Eugenie Lolong, salah seorang peserta, mengaku semangat mengikuti acara ini. “Apalagi kami sudah lama terkurung karena pandemi. Kemana-mana harus pakai masker dan nggak bisa pergi ke mana-mana. Ya kangen lah,” kata Eugenie sambil tertawa senang.

Untuk berlayar selama 8,5 jam, setiap penumpang harus merogoh kocek sebesar 55 euro atau 907 ribu rupiah (kurs 1 euro= Rp 16.500). Harga tiket sudah termasuk minuman panas, seperti kopi dan teh, makanan ringan, kue taart, dan makan siang. Ini tidak terlalu mahal untuk ukuran Belanda.

Di atas kapal, tampak wajah-wajah ceria para peserta. Mereka tertawa dan saling becanda. Di kapal mereka memilih sendiri tempat duduk masing-masing.

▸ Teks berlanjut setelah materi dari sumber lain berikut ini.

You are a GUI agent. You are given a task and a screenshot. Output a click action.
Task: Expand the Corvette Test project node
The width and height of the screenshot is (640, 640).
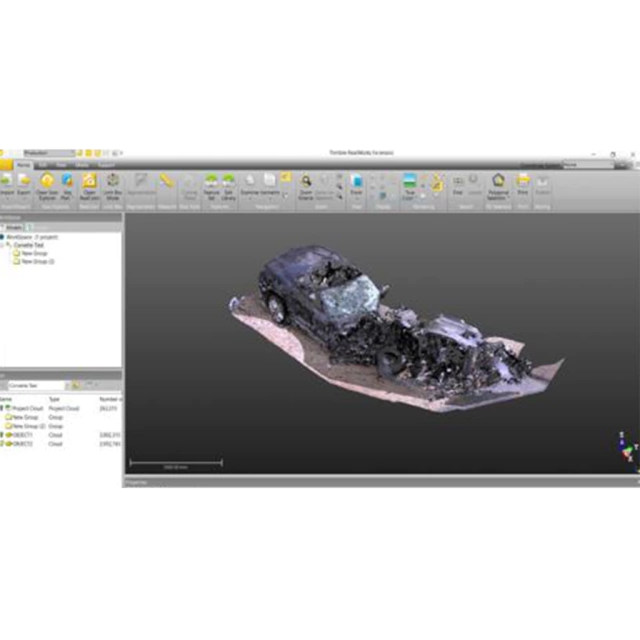(4, 245)
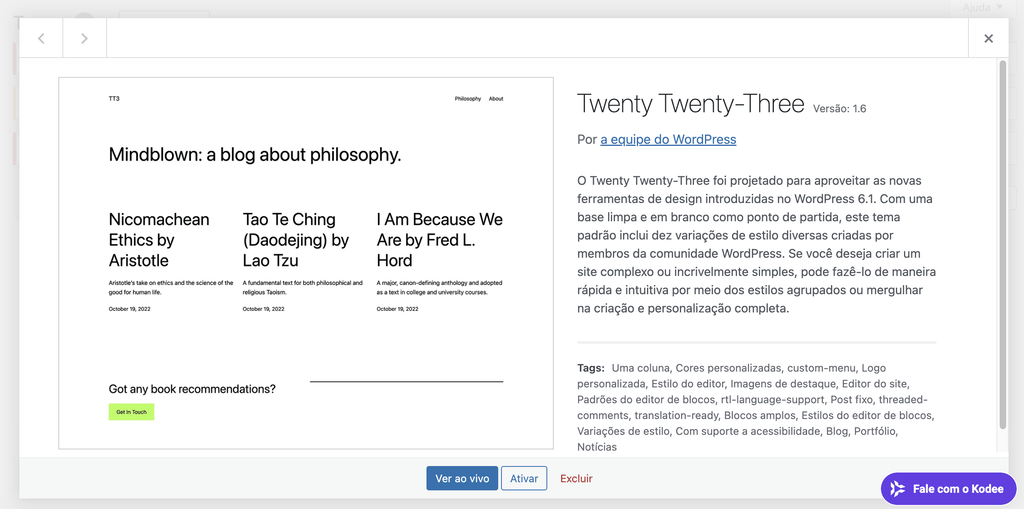Delete the theme via Excluir
This screenshot has width=1024, height=509.
[x=576, y=478]
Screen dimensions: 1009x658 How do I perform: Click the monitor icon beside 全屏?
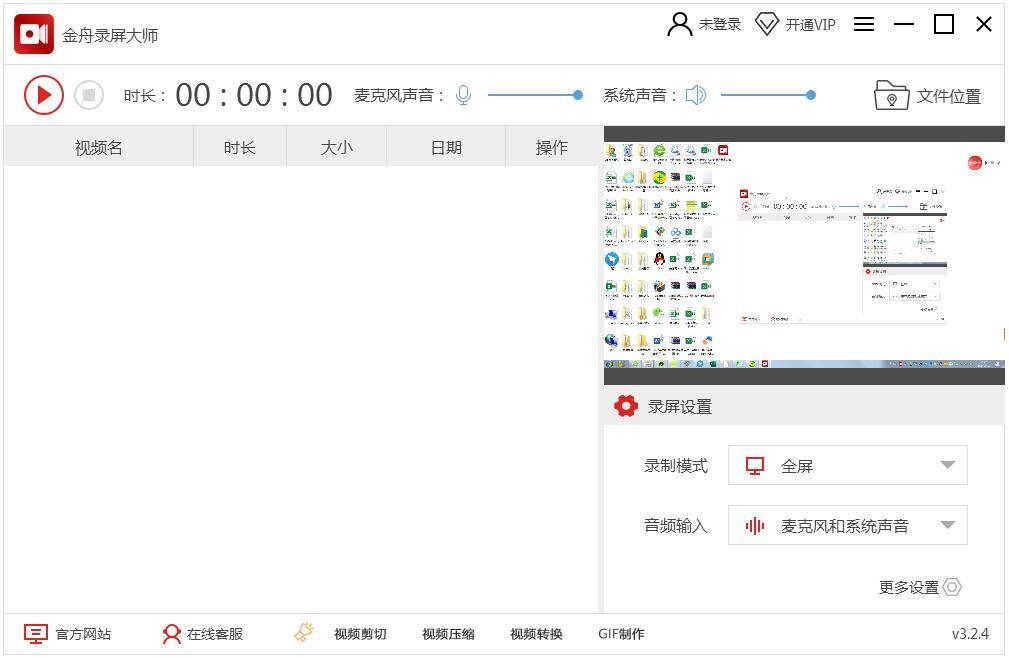pos(757,465)
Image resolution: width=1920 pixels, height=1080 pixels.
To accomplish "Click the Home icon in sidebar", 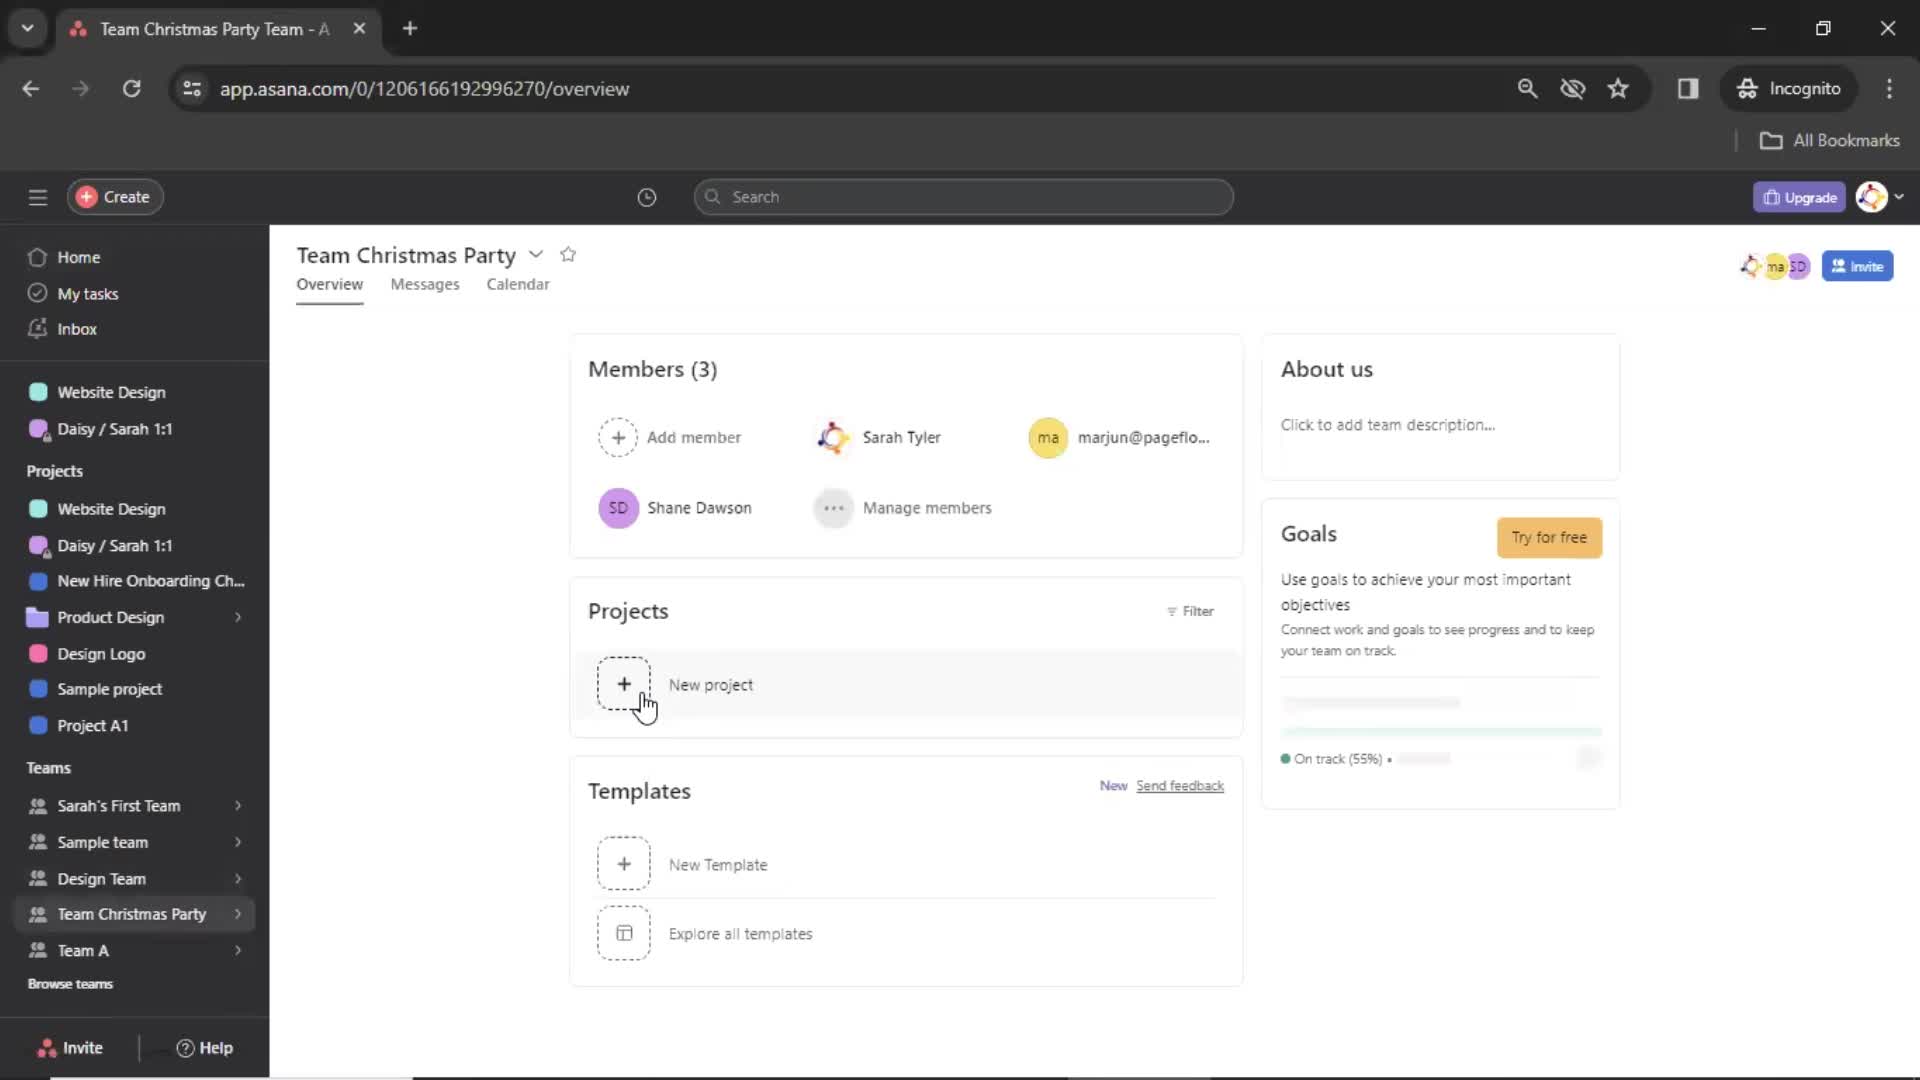I will tap(37, 257).
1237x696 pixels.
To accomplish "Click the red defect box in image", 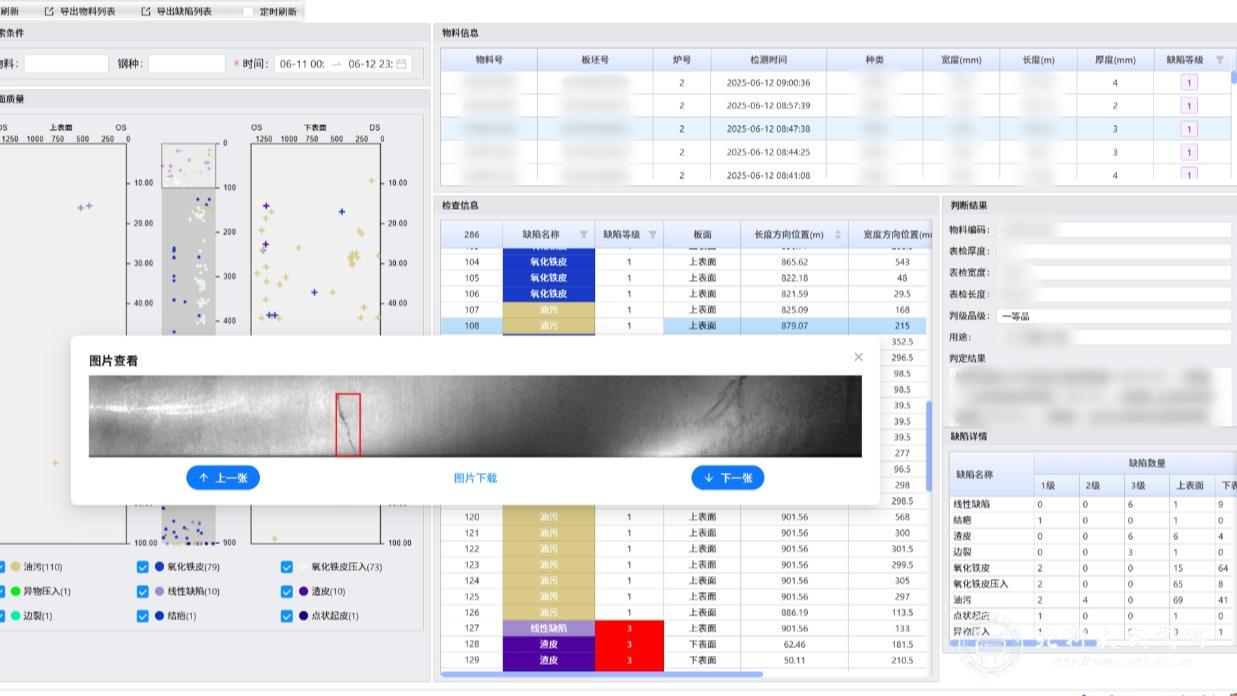I will pos(347,425).
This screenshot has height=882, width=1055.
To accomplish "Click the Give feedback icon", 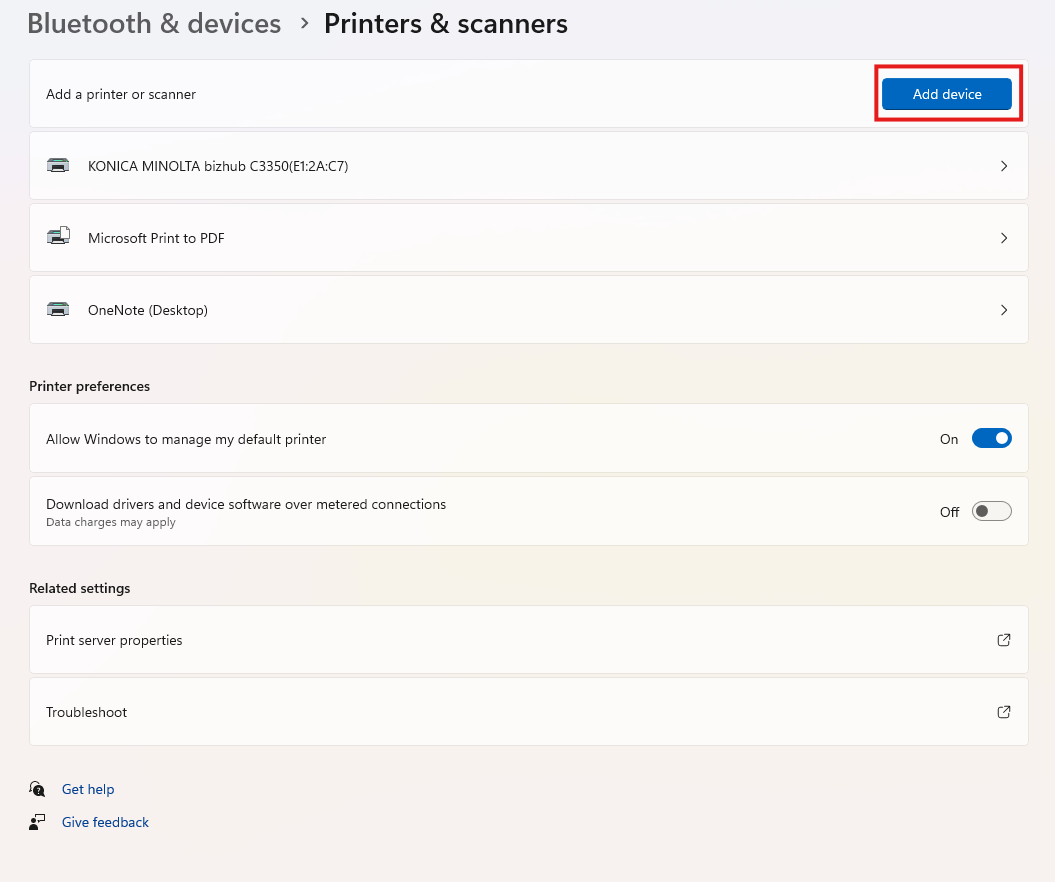I will click(x=38, y=822).
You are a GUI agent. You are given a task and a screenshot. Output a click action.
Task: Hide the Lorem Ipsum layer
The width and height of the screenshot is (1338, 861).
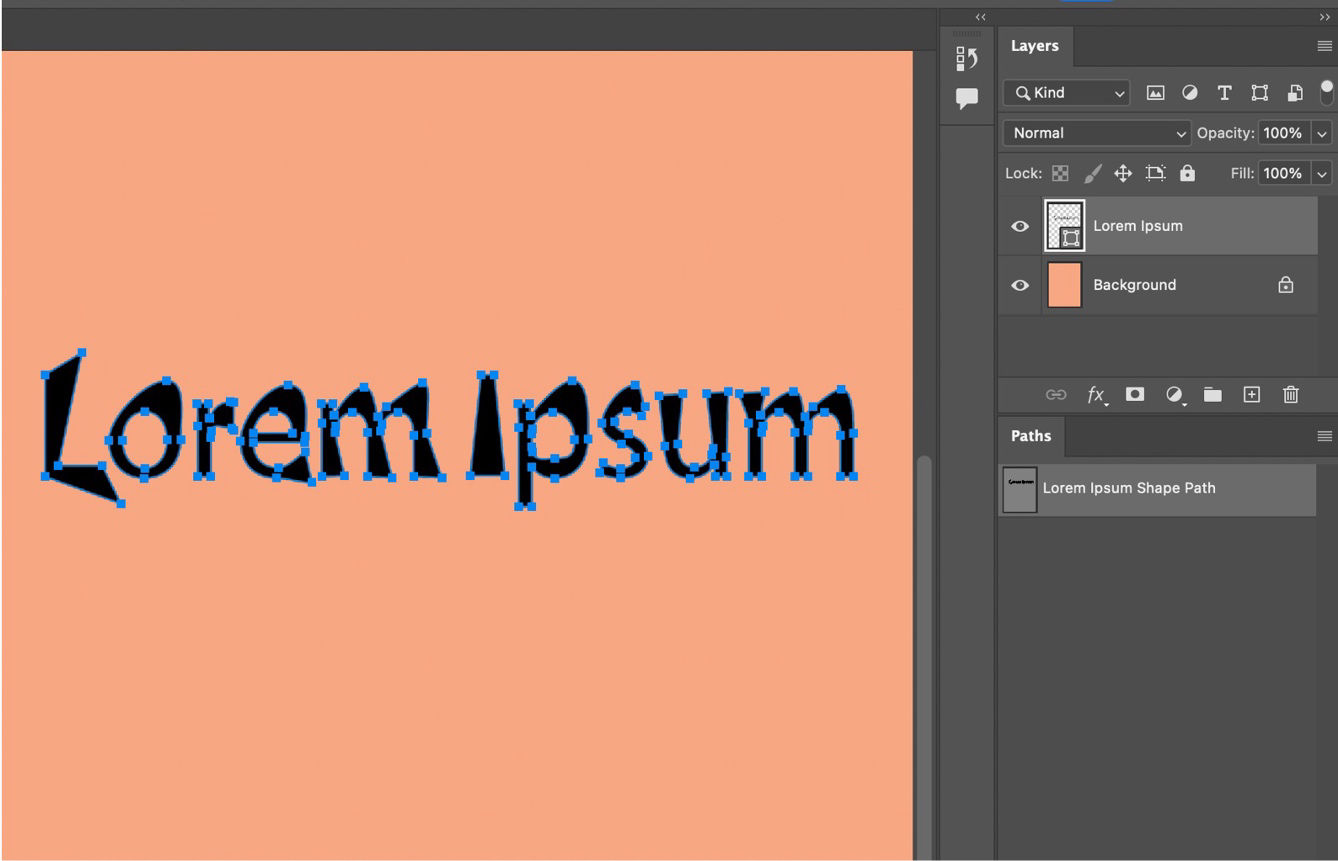1019,226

Menurut Berta, sudah tradisi setiap acara Esa Genang selalu diawali dengan doa bersama. Lalu ada ibadah kecil dan kata-kata ucapan syukur dengan berdirinya perkumpulan ini.

“Sambil menunggu makan siang kami ngobrol dan nyanyi bersama sambil menikmati minuman hangat dan snack. Sesekali diselingi dansa poco-poco dan musik lainnya. Sayangnya, pemilik kapal tidak mengizinkan kami membawa alat musik. Jadi hanya playback (musik lewat speaker portable dicolok USB).

Kapal yang mereka tumpangi ini bertingkat dua. “Jadi bagian bawah sudah penuh dengan penumpang dari perkumpulan Esa Genang. Sedangkan bagian atas untuk penumpang umum. Tapi di saat kami menari dan bernyanyi, penumpang lainnya, bule-bule Belanda malah ada yang ikutan join. Jadinya tambah meriah,” kata Bertha sambil terkekeh.

“Semua peserta bersemangat dari awal keberangkatan sampai kembali ke rumah masing-masing. Semuanya senang karena kan sejak COVID, kami jarang ketemu, dan lagi pula sekarang tidak perlu lagi pakai masker. Jadi kami semua besa bernyanyi, duduk berdekatan. Pokoknya bebas dan lepas. Seperti sebelum ada COVID,” ujar Bertha menutup pembicaraan.